Nobel Lecture By | Dr. Martin Luther King, Jr. | Aula of the University, | Oslo, Norway | December 11, 1964

Suppressed First Printing

Nobel Lecture By | Dr. Martin Luther King, Jr. | Aula of the University, | Oslo, Norway | December 11, 1964

Notes: The previously unrecorded first printing of King's Nobel lecture, possibly printed with the intention of securing copyright in the United States or for distribution to the press ahead of King's speech. However, this copy, from the files of the civil rights leader's literary agent, has a handwritten notation "Do not send out incorrect © notice."

There are many small differences between this version and the edition published by Harper & Row in an edition of 2000 copies in 1965. In the first sentence of this edition, King thanks only the "Norwegian Parliament." In the regularly published version, he thanks the "Nobel Committee of the Norwegian Parliament." Later in the same sentence, "civil rights movement" is all lower case in this version, and in the regular version the first letter of each word is capitalized. On page 5 of this version, the word "retrogression" is printed incorrectly as "retrogress" and Fascist is not capitalized. There are other differences in capitalization, punctuation, and style (spelling out versus using numerals for numbers).

According to the copyright records for 1965, King's lecture was copyrighted in the US by the Nobel Foundation on December 11, 1964. The copyright on this version is "by Martin Luther King, Jr." It seems likely that this is the error referred to in the handwritten note. Apparently the person who commissioned this printing was not aware that the Nobel Prize Foundation typically obtained the copyright to the addresses given by the recipients.

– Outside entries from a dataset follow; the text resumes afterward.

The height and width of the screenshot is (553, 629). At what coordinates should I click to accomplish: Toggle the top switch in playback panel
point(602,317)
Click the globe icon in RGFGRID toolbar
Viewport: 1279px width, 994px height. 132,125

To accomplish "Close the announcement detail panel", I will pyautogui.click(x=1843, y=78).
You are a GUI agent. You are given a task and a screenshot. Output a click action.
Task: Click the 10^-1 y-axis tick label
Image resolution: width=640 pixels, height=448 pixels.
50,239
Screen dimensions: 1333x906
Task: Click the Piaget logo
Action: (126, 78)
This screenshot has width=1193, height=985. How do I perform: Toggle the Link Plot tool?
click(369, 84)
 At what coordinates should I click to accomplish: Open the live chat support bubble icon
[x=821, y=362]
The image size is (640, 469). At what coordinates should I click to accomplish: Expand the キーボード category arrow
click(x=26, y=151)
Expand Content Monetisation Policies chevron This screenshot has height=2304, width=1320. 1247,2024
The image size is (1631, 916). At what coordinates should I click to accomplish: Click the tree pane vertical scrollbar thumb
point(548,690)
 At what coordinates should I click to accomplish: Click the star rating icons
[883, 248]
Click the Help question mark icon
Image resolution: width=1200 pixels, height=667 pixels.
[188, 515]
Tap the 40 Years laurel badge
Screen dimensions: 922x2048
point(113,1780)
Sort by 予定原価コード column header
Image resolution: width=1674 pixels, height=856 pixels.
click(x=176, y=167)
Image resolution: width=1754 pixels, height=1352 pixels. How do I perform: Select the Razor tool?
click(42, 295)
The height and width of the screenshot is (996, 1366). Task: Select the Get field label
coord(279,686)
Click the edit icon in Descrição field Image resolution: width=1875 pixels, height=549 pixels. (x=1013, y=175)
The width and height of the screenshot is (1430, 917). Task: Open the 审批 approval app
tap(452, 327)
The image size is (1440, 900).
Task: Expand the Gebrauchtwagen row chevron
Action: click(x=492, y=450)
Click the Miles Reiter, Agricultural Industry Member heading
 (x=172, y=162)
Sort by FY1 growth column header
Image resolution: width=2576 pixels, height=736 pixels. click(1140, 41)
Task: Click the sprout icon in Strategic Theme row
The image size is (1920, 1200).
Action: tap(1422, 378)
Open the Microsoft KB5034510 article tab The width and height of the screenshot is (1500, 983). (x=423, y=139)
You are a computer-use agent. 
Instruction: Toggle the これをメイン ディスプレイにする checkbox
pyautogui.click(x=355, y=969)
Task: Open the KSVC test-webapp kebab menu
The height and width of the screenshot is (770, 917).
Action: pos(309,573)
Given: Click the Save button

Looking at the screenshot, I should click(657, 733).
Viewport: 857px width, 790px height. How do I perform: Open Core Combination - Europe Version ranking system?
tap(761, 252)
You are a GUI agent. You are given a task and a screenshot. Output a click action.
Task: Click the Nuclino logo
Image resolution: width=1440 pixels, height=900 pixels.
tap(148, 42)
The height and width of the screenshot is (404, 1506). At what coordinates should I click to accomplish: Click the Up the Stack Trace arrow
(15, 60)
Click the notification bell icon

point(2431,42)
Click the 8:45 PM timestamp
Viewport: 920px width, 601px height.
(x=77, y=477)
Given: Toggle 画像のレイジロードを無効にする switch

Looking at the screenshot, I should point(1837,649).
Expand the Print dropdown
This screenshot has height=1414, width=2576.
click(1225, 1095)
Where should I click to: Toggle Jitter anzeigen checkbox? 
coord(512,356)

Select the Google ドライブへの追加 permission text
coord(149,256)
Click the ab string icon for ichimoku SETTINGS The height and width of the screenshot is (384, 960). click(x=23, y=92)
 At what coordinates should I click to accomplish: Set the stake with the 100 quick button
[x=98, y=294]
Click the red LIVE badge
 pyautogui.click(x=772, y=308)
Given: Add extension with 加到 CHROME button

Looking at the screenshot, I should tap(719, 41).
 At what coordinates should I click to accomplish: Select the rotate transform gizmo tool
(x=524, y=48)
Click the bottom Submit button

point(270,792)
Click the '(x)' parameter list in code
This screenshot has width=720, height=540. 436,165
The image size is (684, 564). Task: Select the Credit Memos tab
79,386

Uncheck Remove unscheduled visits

Just a year after giving his "I Have a Dream" speech during the March on Washington, King's message here makes a case for racial equality, an end to poverty, and peace: "Mankind's survival is dependent upon man's ability to solve the problems of racial injustice, poverty and war."

16 pages (rather than 22 in the standard edition). 6-1/8 by 9-1/4 inches.

Not is Pyatt's MLK bibliography (see 0096 for the Harper & Row edition). Not on OCLC. OCLC (69110730) records what may be a press copy, on 8 leaves of A4 (or similar) paper.

Edition + Condition: First edition (suppressed printing). Old vertical fold, else near fine in self-wrappers.

Publication: New York City: The Hecla Press, 1964.